**Brief**
In the crossword blog below, what animal is CACHALOT said to be?

**Text to read**
<<<<

28966 You might not catch a lot of these.


I did this in 16.23, which indicates that for me it wasn’t too tricky, but I was aware going through that there were words on the fringes of common vocabulary that might cause issues for some. One oddity, especially in the first few clues, was that quite a lot of the required components were in plain sight and didn’t require translating. Another is that we have two clues where the definitions themselves are cryptic, and a meaner setter might have presented them without accompanying wordplay.

Definitions underlined in italics, [] indicates deleted or excluded letters, otherwise all open to interpretation.

1 Is sign of hesitation about position leading to confrontation? (10)
RESISTANCE – IS plus ER as sign of hesitation reversed (about) plus STANCE for position
6 A page gone over for homework (4)
PREP – Roughly 50% of the time these days A cryptically leads to PER, as here. Add P[age] and reverse (gone over) for the stuff you prepare at home for the dog to eat before not presenting it at school.
9 Flair shown by the old man capturing an iconic fighter (7)
PANACHE – Old man is PA, insert AN and add CHE, more elegantly than usual presented as an iconic fighter.
10 Insignificant number getting married in a cathedral ultimately? (7)
NOMINAL – NO for number plus M[arried] IN A {cathedra]L last letter.
12 Most formal mega-performer, I boxed (10)
STARCHIEST – A mega-performer is a STAR. I boxed produces I in a CHEST.
13 First person said to be tiny (3)
WEE – First person plural or royal is WE, which sounds like our answer when said. We are for once spared micturition.
15 Get fine and quarrel, say, for creating litter? (6)
FARROW – F[ine] plus ARROW, one definition of a quarrel. Farrowing is what sows do producing piglets.
16 Something big in the drink — a drink swallowed by idiot (8)
CACHALOT – A cryptic definition for a large sea beast, in this case a sperm whale. A CHA (cup of tea, definitely a drink) within CLOT for idiot.
18 Perhaps sinner and saint going out — they often meet in the dark (8)
CURTAINS – Another cryptic definition for which a CUR, rather loosely a sinner, and an anagram (going out) of SAINT provide the wordplay.
20 One small female in here represented? (6)
HEIFER – I have this down as an &lit: a heifer is a young cow, and I (one) F[emale] in an anagram (represented) of HERE provides the construction.
23 Head dismissing learner as fool (3)
OAF – A LOAF is slang for a head, from which your remove the L[earner]
24 Being unrealistic about claims made by trader and performer? (10)
IDEALISING – So a trader says I DEAL and a performer says I SING.
26 Name in past given to soldiers, eg, The Great(7)
AGNOMEN – The additional name given to certain people to indicate their character or excellence: here, for example, Alfred, Peter or Catherine. N[ame] in AGO from past plus MEN for soldiers.
27 Like some leaves — last bits of the autumn put in box (7)
CRENATE – Such leaves have more or less scalloped edges. Last letters of [th]E [autum]N placed inside another box, this time a CRATE
28 Flower carried by glamorous entertainer (4)

>>>>

**Recorded information**
<<<<

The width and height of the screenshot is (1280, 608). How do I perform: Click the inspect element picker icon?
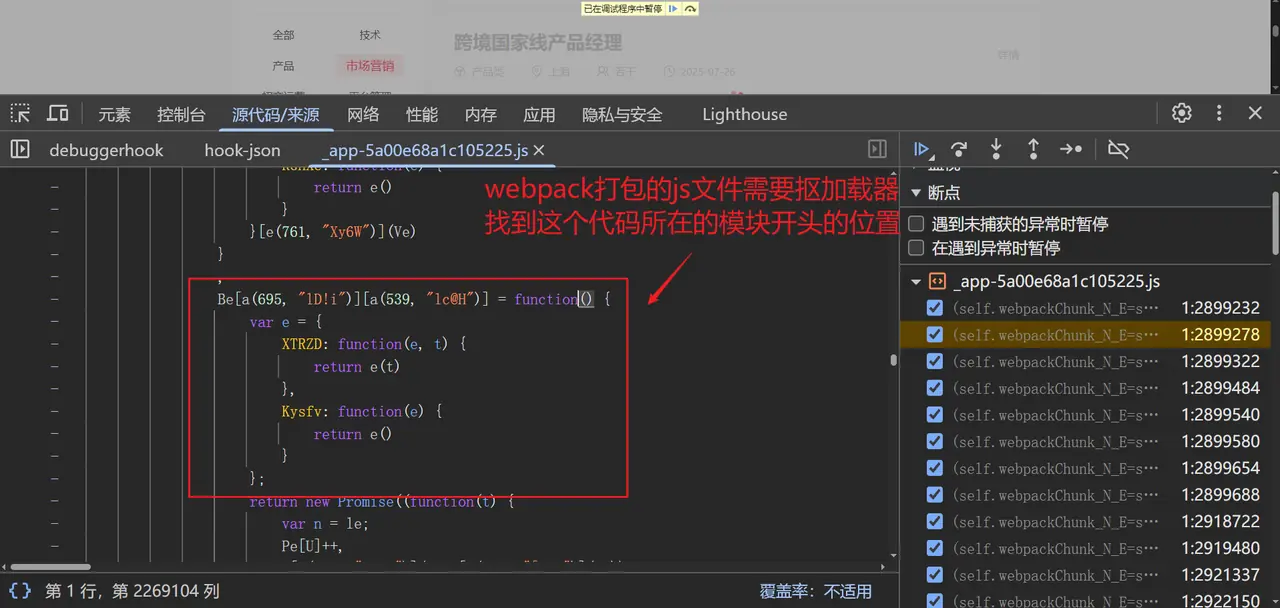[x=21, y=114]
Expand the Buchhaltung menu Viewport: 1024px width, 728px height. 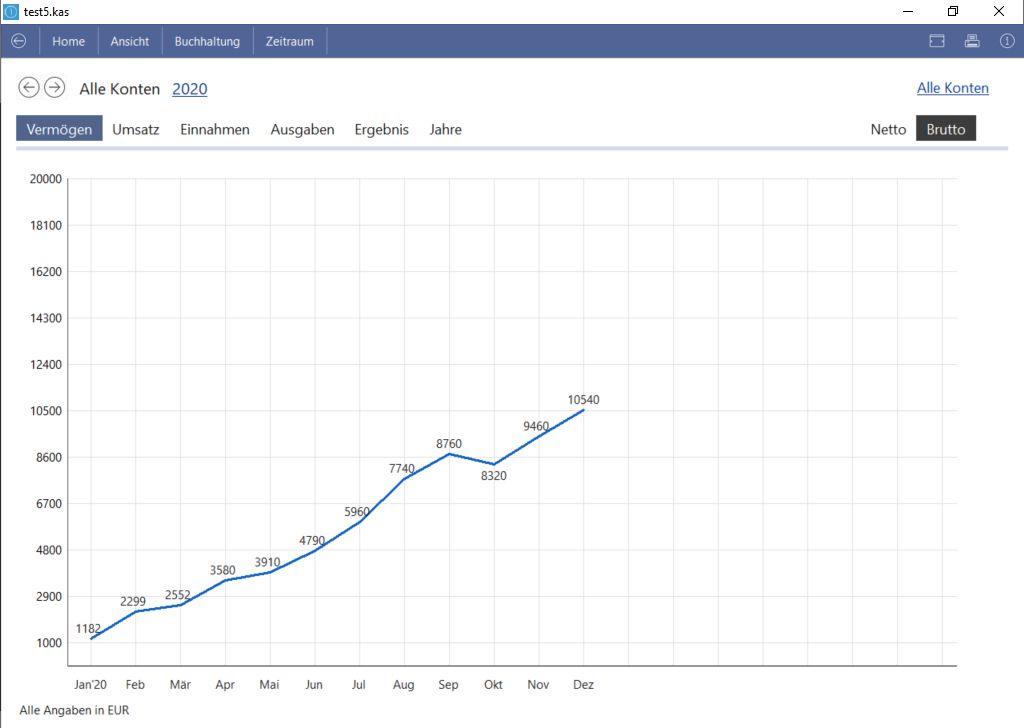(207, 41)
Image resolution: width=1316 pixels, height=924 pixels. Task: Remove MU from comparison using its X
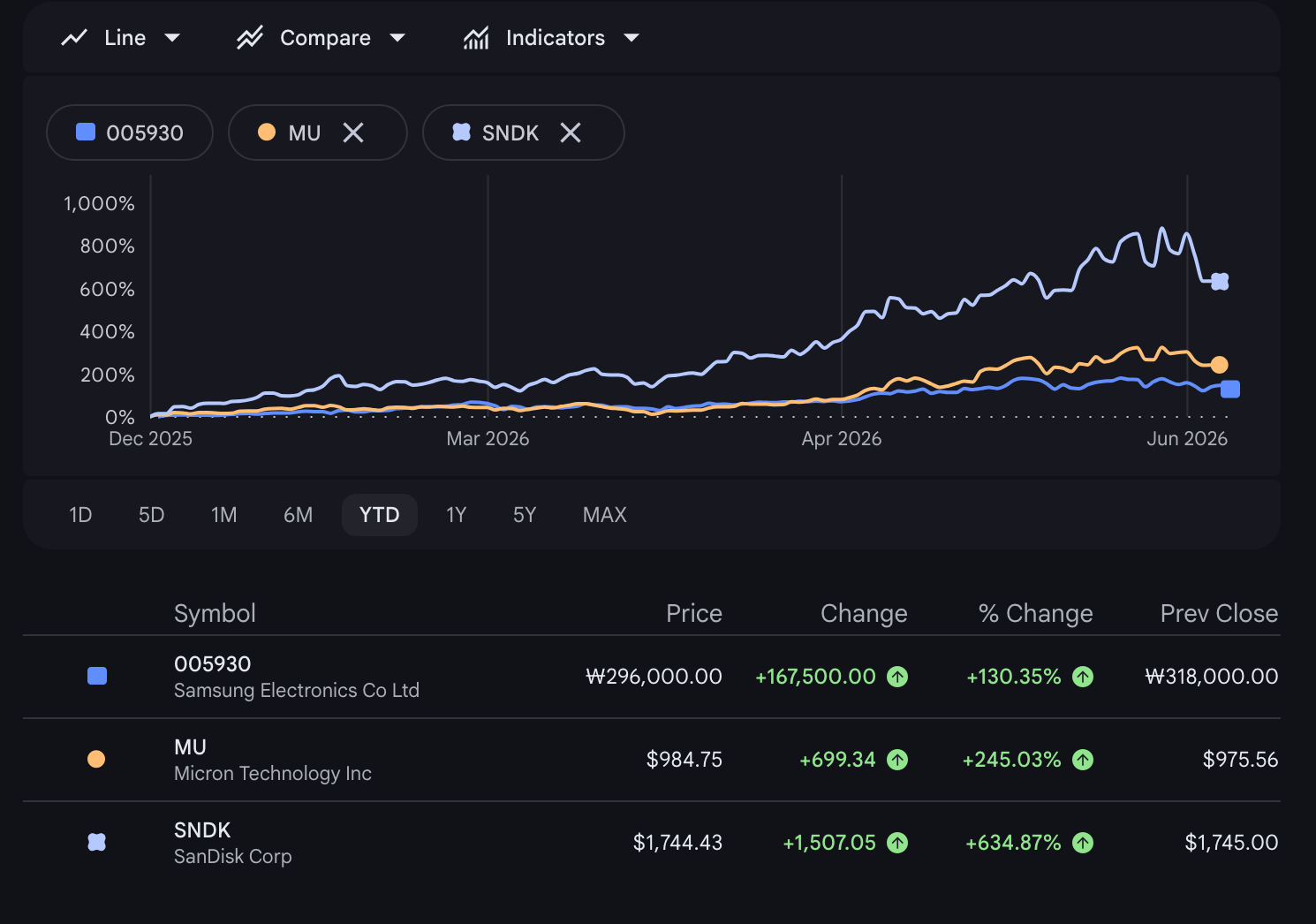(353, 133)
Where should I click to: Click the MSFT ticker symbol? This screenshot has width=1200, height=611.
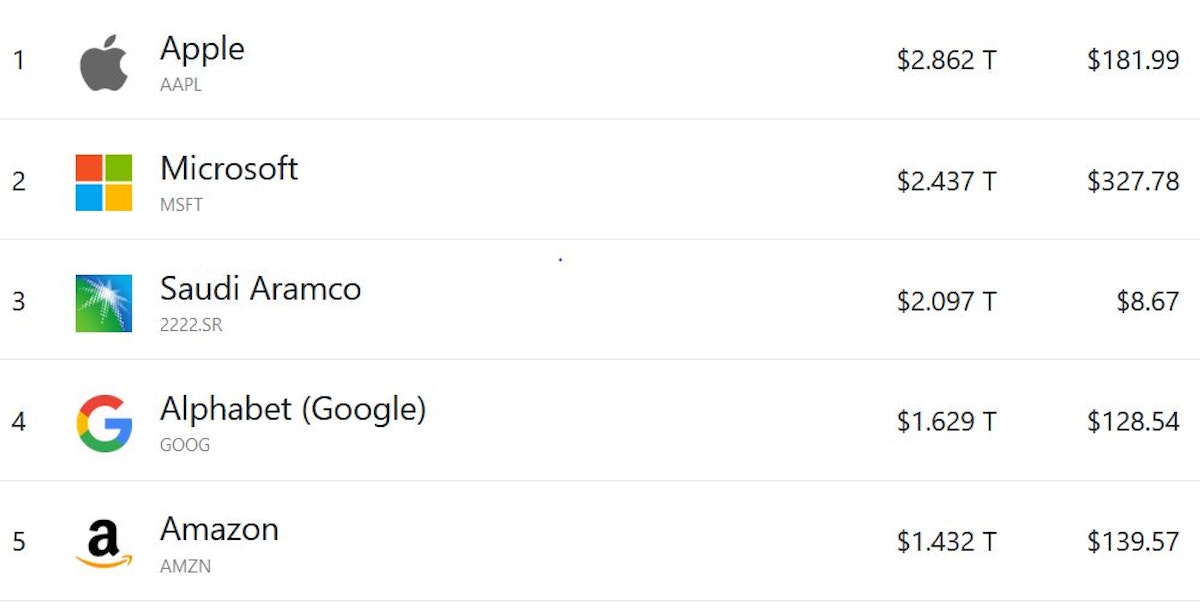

>>>>
<<<<

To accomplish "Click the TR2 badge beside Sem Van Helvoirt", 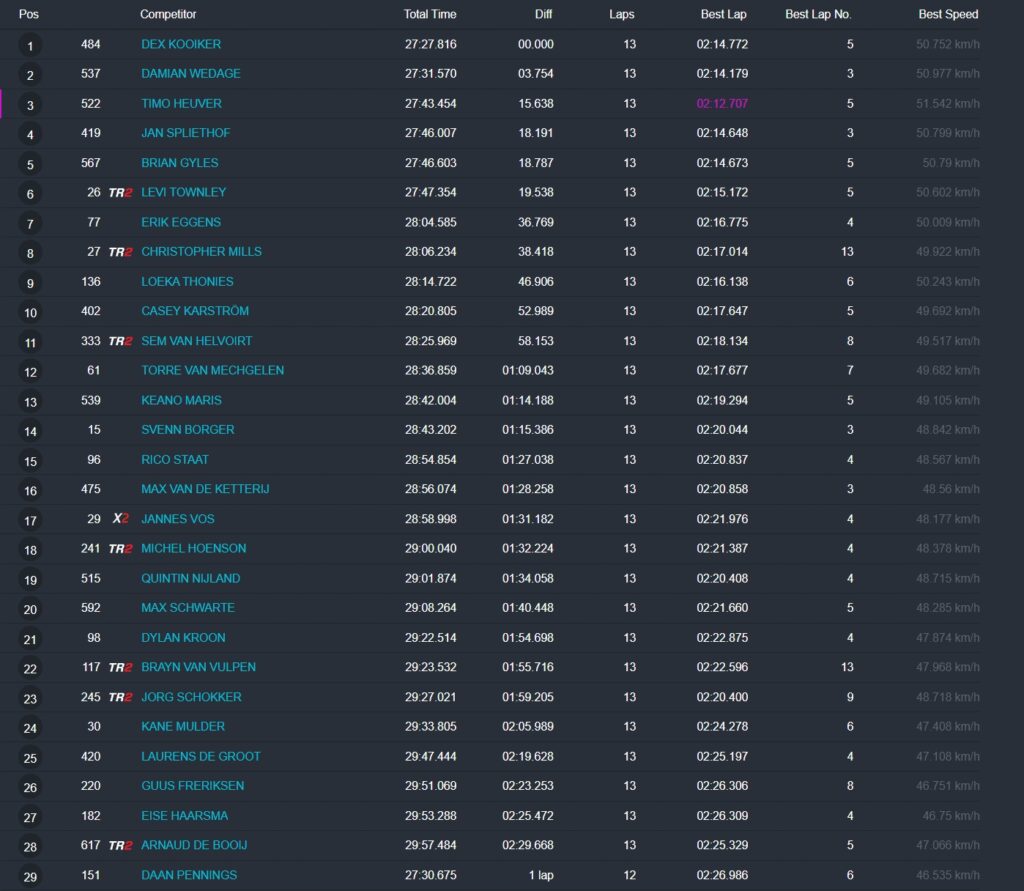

>>>>

**The output**
A sperm whale.